***** Rows *****
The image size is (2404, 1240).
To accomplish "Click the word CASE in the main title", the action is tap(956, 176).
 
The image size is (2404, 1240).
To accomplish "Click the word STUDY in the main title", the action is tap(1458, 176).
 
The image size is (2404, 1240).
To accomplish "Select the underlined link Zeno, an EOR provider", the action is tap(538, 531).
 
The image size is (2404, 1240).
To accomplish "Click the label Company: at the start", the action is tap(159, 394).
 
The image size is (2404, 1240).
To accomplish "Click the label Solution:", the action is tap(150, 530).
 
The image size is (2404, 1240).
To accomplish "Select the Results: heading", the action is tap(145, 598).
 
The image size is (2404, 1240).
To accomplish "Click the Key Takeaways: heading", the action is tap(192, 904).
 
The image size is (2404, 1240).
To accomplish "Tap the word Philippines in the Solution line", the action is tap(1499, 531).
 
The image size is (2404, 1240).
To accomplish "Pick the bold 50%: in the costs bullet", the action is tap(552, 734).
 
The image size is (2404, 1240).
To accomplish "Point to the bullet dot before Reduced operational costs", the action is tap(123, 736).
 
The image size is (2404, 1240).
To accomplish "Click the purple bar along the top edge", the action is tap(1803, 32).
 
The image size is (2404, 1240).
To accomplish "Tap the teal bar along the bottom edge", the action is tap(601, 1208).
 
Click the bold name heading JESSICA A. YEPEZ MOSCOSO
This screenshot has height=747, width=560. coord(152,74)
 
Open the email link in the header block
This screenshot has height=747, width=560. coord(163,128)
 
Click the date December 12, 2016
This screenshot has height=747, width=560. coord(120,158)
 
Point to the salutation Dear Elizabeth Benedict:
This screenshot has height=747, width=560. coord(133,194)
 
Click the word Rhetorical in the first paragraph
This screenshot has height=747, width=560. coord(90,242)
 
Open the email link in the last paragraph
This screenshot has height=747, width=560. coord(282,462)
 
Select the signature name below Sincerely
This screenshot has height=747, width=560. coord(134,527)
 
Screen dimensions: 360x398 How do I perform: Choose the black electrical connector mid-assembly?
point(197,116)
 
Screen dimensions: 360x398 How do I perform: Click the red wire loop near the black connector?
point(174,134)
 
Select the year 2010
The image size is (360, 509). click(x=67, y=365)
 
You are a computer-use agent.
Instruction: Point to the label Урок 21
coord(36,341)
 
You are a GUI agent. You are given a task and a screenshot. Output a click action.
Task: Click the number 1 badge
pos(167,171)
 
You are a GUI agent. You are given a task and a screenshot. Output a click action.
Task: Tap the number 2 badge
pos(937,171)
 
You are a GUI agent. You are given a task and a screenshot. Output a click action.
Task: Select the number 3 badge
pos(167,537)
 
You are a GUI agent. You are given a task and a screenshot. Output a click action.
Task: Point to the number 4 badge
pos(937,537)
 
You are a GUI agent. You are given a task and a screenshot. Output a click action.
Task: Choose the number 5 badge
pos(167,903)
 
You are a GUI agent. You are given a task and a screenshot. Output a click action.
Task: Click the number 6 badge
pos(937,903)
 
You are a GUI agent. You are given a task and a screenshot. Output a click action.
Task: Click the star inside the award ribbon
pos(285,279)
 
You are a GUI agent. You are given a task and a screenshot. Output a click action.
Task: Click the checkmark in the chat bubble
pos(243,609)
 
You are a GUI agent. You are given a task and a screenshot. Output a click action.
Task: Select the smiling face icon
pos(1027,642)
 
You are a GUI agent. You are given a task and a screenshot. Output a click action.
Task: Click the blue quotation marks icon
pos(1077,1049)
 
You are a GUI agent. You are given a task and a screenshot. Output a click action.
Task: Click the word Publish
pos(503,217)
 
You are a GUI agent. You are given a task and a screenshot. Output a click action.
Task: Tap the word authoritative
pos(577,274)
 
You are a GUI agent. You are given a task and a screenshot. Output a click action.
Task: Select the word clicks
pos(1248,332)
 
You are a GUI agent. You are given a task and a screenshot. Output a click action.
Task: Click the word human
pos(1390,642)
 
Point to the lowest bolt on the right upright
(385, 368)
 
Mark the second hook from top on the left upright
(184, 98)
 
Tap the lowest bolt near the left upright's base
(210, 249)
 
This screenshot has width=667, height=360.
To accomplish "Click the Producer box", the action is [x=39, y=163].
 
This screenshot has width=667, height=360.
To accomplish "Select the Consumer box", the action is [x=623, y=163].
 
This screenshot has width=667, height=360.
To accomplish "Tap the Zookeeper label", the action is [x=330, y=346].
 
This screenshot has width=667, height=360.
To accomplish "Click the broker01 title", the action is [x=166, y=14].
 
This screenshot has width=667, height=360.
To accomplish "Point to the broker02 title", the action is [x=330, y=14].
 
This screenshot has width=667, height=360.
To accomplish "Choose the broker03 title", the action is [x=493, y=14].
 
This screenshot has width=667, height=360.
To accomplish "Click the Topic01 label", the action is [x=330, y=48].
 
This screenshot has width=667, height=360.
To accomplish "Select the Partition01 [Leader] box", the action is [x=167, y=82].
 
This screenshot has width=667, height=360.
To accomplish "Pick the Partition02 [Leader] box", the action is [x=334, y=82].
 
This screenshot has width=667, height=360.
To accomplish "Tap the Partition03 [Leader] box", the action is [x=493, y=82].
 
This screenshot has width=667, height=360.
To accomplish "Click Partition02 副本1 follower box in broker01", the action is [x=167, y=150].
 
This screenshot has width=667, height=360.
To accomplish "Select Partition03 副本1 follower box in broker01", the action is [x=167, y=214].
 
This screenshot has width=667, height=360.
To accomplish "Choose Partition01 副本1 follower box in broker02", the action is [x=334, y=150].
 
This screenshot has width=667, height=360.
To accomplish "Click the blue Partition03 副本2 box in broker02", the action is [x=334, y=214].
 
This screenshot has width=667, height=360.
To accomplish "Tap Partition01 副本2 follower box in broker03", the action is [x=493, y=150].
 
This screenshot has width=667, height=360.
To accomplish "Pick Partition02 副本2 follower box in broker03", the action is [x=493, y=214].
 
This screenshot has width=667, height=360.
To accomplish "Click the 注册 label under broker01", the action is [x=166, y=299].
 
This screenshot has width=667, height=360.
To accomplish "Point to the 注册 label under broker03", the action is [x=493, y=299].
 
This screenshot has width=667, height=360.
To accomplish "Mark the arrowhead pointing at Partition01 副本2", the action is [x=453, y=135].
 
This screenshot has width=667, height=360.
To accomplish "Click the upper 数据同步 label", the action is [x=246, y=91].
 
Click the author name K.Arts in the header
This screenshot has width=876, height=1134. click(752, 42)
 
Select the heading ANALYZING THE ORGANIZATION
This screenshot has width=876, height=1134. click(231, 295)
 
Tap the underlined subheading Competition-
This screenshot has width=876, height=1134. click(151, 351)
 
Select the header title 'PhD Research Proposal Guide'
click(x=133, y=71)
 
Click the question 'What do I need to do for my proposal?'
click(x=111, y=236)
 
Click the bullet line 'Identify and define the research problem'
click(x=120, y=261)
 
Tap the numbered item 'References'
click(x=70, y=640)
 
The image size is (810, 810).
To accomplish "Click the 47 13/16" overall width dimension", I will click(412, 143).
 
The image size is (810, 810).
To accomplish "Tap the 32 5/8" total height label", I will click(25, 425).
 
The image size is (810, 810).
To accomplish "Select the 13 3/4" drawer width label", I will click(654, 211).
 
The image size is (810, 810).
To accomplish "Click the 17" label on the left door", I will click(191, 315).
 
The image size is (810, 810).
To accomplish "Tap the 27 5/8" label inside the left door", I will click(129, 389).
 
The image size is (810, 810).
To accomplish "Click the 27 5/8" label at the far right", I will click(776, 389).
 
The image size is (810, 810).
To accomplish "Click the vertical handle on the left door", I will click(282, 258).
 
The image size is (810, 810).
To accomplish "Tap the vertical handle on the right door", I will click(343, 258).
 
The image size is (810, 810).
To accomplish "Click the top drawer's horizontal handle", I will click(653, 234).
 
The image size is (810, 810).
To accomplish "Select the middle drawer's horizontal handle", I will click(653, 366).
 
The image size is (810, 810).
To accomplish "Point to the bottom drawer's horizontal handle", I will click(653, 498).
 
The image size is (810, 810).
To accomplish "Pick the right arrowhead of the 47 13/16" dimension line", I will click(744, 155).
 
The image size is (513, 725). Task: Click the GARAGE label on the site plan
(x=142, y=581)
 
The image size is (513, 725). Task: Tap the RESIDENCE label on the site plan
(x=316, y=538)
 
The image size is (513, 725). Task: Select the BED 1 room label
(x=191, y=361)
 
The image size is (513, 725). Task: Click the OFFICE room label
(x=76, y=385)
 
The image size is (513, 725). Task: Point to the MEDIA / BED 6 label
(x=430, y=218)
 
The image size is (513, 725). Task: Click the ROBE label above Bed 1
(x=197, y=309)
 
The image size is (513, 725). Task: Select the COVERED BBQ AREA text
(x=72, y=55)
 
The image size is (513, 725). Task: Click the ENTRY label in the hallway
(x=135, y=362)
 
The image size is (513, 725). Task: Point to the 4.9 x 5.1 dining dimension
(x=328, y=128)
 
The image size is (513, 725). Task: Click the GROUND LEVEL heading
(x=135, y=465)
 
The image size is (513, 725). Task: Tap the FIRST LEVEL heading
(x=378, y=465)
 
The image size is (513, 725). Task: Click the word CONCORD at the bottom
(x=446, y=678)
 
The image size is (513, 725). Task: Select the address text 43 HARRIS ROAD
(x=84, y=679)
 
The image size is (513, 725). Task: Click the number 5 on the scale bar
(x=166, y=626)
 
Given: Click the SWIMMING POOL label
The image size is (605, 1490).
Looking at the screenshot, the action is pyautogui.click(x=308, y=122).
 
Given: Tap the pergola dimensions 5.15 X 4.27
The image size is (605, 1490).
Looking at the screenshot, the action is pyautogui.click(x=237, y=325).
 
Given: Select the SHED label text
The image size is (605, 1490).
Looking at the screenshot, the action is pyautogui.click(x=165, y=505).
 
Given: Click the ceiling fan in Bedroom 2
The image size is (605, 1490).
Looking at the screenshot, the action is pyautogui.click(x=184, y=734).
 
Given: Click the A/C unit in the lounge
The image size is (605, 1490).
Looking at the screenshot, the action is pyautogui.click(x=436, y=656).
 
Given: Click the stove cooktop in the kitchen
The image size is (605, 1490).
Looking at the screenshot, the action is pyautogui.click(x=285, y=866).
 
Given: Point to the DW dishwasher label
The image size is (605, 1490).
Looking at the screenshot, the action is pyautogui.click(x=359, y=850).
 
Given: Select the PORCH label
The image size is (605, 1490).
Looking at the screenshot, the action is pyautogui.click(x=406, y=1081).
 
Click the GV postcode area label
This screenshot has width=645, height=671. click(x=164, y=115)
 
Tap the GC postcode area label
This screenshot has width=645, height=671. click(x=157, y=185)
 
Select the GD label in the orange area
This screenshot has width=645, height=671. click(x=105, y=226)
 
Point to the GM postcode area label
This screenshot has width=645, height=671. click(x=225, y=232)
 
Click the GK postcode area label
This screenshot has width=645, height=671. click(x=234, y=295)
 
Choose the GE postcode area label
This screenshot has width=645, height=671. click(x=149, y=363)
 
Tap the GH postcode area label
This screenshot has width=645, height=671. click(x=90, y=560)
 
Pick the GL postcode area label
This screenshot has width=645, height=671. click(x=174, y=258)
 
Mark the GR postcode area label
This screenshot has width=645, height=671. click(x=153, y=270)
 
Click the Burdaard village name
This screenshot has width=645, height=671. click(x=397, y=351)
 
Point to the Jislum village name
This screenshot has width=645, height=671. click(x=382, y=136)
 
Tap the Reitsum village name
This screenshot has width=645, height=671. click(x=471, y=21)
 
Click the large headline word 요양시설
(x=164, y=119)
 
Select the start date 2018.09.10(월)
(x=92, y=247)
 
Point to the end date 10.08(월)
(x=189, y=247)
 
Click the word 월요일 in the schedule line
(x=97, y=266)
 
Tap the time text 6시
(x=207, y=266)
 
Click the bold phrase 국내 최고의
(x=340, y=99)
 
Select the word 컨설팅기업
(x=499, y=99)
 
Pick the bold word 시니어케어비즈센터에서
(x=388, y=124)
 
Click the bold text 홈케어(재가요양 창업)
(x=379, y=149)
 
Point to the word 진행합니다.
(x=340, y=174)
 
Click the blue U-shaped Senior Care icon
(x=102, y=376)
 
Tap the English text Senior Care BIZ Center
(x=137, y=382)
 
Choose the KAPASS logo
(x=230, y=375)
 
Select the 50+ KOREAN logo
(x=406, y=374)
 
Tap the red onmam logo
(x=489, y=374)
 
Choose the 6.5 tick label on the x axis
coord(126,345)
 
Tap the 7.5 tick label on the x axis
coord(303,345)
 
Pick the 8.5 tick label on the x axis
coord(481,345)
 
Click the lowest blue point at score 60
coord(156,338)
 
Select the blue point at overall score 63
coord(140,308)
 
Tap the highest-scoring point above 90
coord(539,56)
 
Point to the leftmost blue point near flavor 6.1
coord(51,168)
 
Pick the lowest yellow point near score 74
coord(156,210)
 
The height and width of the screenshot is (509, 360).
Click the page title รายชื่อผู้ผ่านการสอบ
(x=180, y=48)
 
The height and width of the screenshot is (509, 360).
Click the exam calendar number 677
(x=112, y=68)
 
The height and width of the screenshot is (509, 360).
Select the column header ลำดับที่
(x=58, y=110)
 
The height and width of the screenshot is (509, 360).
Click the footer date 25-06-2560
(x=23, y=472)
*****
-- What is being asked --
Please output everything from the line containing "Screen dimensions: 360x398 How do I perform: Click" down to the line containing "pos(1248,332)" as a Markdown table with the columns No. and Line, one numbered table row per line, skipping blank lines.

-- Exercise result --
| No. | Line |
|---|---|
| 1 | Screen dimensions: 360x398 How do I perform: Click the red wire loop near the black connector? |
| 2 | point(174,134) |
| 3 | Select the year 2010 |
| 4 | The image size is (360, 509). click(x=67, y=365) |
| 5 | You are a computer-use agent. |
| 6 | Instruction: Point to the label Урок 21 |
| 7 | coord(36,341) |
| 8 | You are a GUI agent. You are given a task and a screenshot. Output a click action. |
| 9 | Task: Click the number 1 badge |
| 10 | pos(167,171) |
| 11 | You are a GUI agent. You are given a task and a screenshot. Output a click action. |
| 12 | Task: Tap the number 2 badge |
| 13 | pos(937,171) |
| 14 | You are a GUI agent. You are given a task and a screenshot. Output a click action. |
| 15 | Task: Select the number 3 badge |
| 16 | pos(167,537) |
| 17 | You are a GUI agent. You are given a task and a screenshot. Output a click action. |
| 18 | Task: Point to the number 4 badge |
| 19 | pos(937,537) |
| 20 | You are a GUI agent. You are given a task and a screenshot. Output a click action. |
| 21 | Task: Choose the number 5 badge |
| 22 | pos(167,903) |
| 23 | You are a GUI agent. You are given a task and a screenshot. Output a click action. |
| 24 | Task: Click the number 6 badge |
| 25 | pos(937,903) |
| 26 | You are a GUI agent. You are given a task and a screenshot. Output a click action. |
| 27 | Task: Click the star inside the award ribbon |
| 28 | pos(285,279) |
| 29 | You are a GUI agent. You are given a task and a screenshot. Output a click action. |
| 30 | Task: Click the checkmark in the chat bubble |
| 31 | pos(243,609) |
| 32 | You are a GUI agent. You are given a task and a screenshot. Output a click action. |
| 33 | Task: Select the smiling face icon |
| 34 | pos(1027,642) |
| 35 | You are a GUI agent. You are given a task and a screenshot. Output a click action. |
| 36 | Task: Click the blue quotation marks icon |
| 37 | pos(1077,1049) |
| 38 | You are a GUI agent. You are given a task and a screenshot. Output a click action. |
| 39 | Task: Click the word Publish |
| 40 | pos(503,217) |
| 41 | You are a GUI agent. You are given a task and a screenshot. Output a click action. |
| 42 | Task: Tap the word authoritative |
| 43 | pos(577,274) |
| 44 | You are a GUI agent. You are given a task and a screenshot. Output a click action. |
| 45 | Task: Select the word clicks |
| 46 | pos(1248,332) |